Benign-Appearing Choroidal Nevus

Like a raised freckle on the skin, nevi can also occur inside your eye. The most common choroidal nevus are unusual and can only be seen by a dilated eye examination. Like a nevus on the skin, a choroidal nevus can grow into a malignant melanoma. This is why it is important to be followed on an annual basis as these can lay dormant for 10 years and suddenly develop into a malignant melanoma.

Benign-Appearing Choroidal Nevus

A choroidal nevus rarely requires treatment. Photography is typically used to document the size of a choroidal nevus. If the nevus has an orange pigmentation, is leaking fluid, or is 2 mm or greater in size, it may become a malignant choroidal melanoma.

Depending upon its appearance, patients with a choroidal nevus should have their eyes examined at least every year. Currently, photography and fluorescein angiogram are valuable tools with examination to assess whether or not the nevus has changed over time or whether it is developing vascularity, which may be leaking. If the choroidal nevus has orange pigment or has thickened, it should be checked more often. If a choroidal nevus is leaking subretinal fluid, this is a particularly ominous sign. Such tumors should be followed more closely for evidence of growth or malignant transformation into a choroidal melanoma.

It is reasonable to have a retinal specialist or ophthalmologist check your choroidal nevus to see if it looks suspicious. This examination may include the use of ultrasonography, specialized photography, such as fluorescein angiogram, and optical coherence tomography (OCT) testing. It is a good idea to keep a picture of your choroidal nevus so that, if you were to transfer ophthalmologists or retinal specialists from one are of the country to another, you have a baseline by which a new examination can be compared. This picture can therefore be compared to future examinations to help determine if the nevus has changed or stayed the same.

Rarely a choroidal nevus can leak or be associated with the growth of abnormal blood vessels. These changes can cause a localized retinal detachment/degeneration, flashing lights, and loss of vision. A typical choroidal nevus is asymptomatic, causing no symptoms, and is usually found on a routine dilated examination with ophthalmoscopy.

A choroidal nevus is usually a pigmented tumor of the blood vessel layer called the choroid, which is beneath the retina. A choroidal nevus is typically grey but can be brown, yellow, or variably pigmented. Examination will reveal whether or not the choroidal nevus is raised, meaning it has thickness, or whether there is orange pigment called lipofuscin, or is leaking fluid, which is called subretinal fluid. If the choroidal nevus has one or more of these findings, it is labeled as a suspicious choroidal nevus that might manifest into a small choroidal melanoma.

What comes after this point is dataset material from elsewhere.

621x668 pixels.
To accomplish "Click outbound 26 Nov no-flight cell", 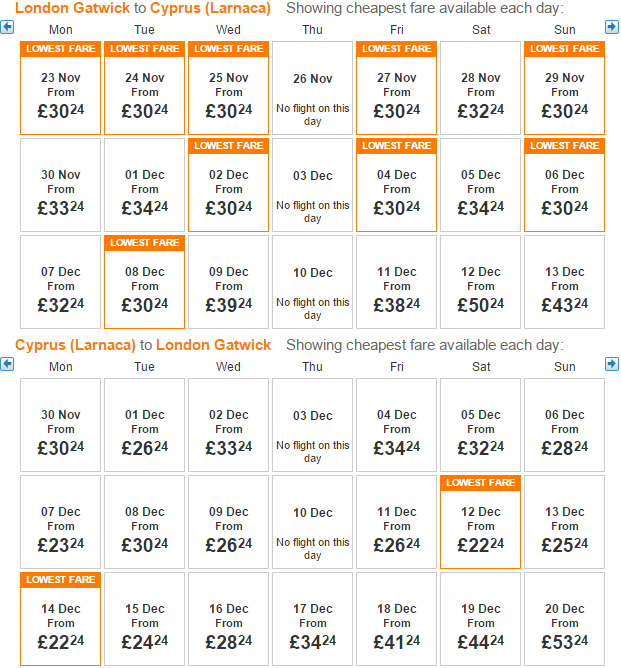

A choroidal nevus can also have yellow-white dots on the surface called drusen. This is a sign that the choroidal nevus is preventing the eye from removing retinal waste products. It is also a sign that the choroidal nevus has been present for a long enough time for those waste products to accumulate. There are no studies to show how long it takes for drusen to form on a choroidal nevus.

Treatments for a benign choroidal nevus are not required. There is no way to safely remove them. Since the choroidal nevus can turn into a choroidal melanoma, it is recommended to have it periodically checked by a retinal specialist.

The differential diagnosis of choroidal nevi can be congenital hypertrophy of the retina pigment epithelium combined, hamartomas of the retina pigment epithelium, choroidal metastases, or choroidal hemangiomas. The differentiation of this is usually done by a retinal specialist. Followup is advised even though calculations of Ganley and Constock in the American Journal of Ophthalmology, 1973, showed that only 1 of 500 patients with choroidal nevi will develop a malignant change in a 10-year period.

A suspicious nevi usually has the presence of two of the following features:

  1. Largest diameter is between 2 and 5 disc diameters.
  2. Thickness is from 1-2 mm.
  3. There is a significant effect on the overlying structures with most important being the presence of orange pigment on the tumor surface.

The presence of subretinal fluid and visual field defects is of little significance.